А написал я это письмо, да еще такое длинное и подробное, с той единственной целью, чтобы ты смог понять, кем ты был для меня до моего заточения (все три года этой роковой для меня дружбы), кем ты был для меня во время моего заточения (его срок истекает почти через два месяца) и кем надеюсь быть я – и для себя и для других, – когда выйду на волю. Я не буду переделывать или начисто переписывать это письмо. Прими его таким, каким оно есть – исполненным страсти и боли, с пятнами от слез на страницах, с кляксами и поправками, – и постарайся хорошенько его осмыслить.

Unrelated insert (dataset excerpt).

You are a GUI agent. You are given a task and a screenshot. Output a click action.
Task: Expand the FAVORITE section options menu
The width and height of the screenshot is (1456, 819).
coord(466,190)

Что касается поправок и перечеркнутых мест, то они объясняются тем, что я хотел выразить свои мысли такими словами, которые абсолютно бы этим мыслям соответствовали и не грешили бы ни чрезмерной экспрессивностью, ни казенной бесцветностью.

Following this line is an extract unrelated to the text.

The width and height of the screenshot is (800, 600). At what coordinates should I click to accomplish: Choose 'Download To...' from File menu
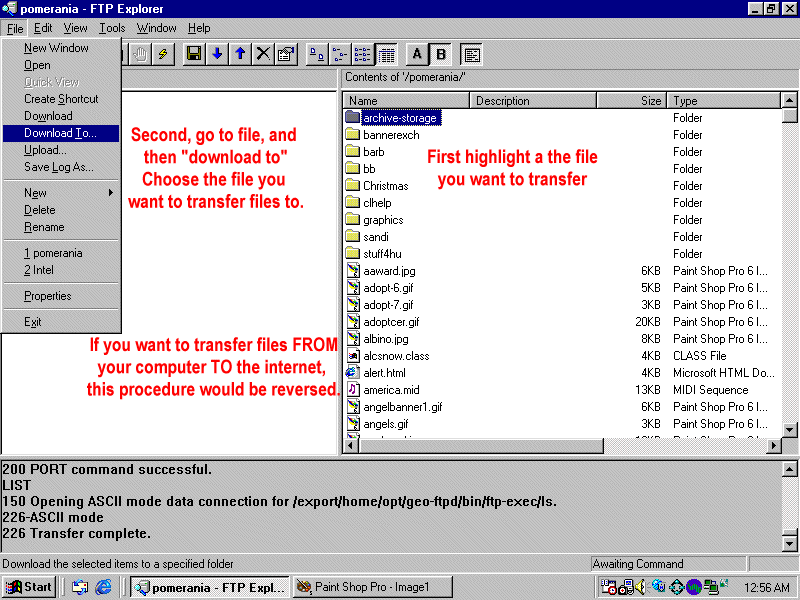pos(60,133)
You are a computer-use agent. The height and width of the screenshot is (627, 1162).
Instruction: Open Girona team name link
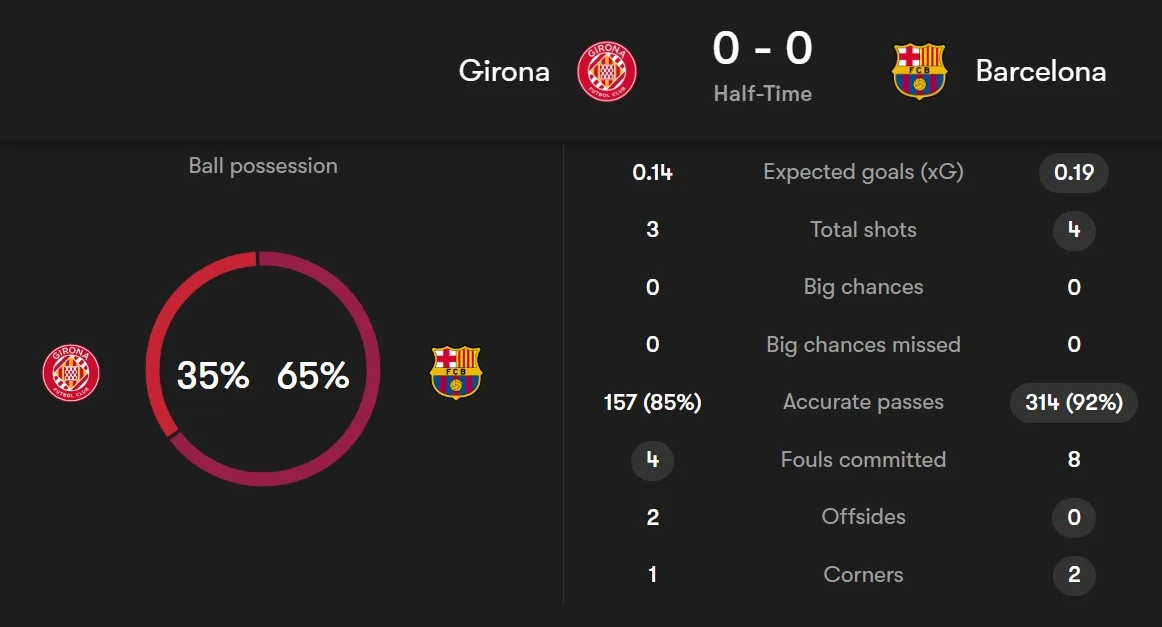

Свой слог нужно настраивать, как скрипку. Подобно тому как излишек или недостаток вибраций в голосе певца или в дрожании струны делают ноту фальшивой, точно так же излишняя выразительность или бледность стиля мешает пониманию смысла изложенного.
Если говорить о моем письме, то мне кажется, что каждая фраза в нем имеет вполне определенный смысл – именно тот, что я в нее вкладывал. В нем нет ни краснобайства, ни пустых разглагольствований. И если я вычеркиваю или заменяю слова либо вношу любые другие поправки (какими бы незначительными и чрезмерно дотошными они тебе ни казались), то делаю это лишь потому, что стараюсь передать именно то, что хотел передать, хочу найти точный эквивалент своим настроениям и ощущениям. Ведь чем мимолетнее настроение, тем труднее облечь его в словесную форму.
Я понимаю – во многих отношениях это жестокое письмо: я не щадил тебя. И ты по праву можешь сказать, что я ведь признавал в начале письма, что было бы несправедливо взвешивать твою вину на одних весах с обрушившейся на меня трагедией, кладя на мою чашу весов абсолютно все мои горести и утраты, включая самые мелкие, самые незначительные, – а потом я все-таки поступил именно так, разобрав твои поступки и твой характер по косточкам. Да, это правда. Только не забывай при этом, что ты сам, образно говоря, положил себя на чашу весов.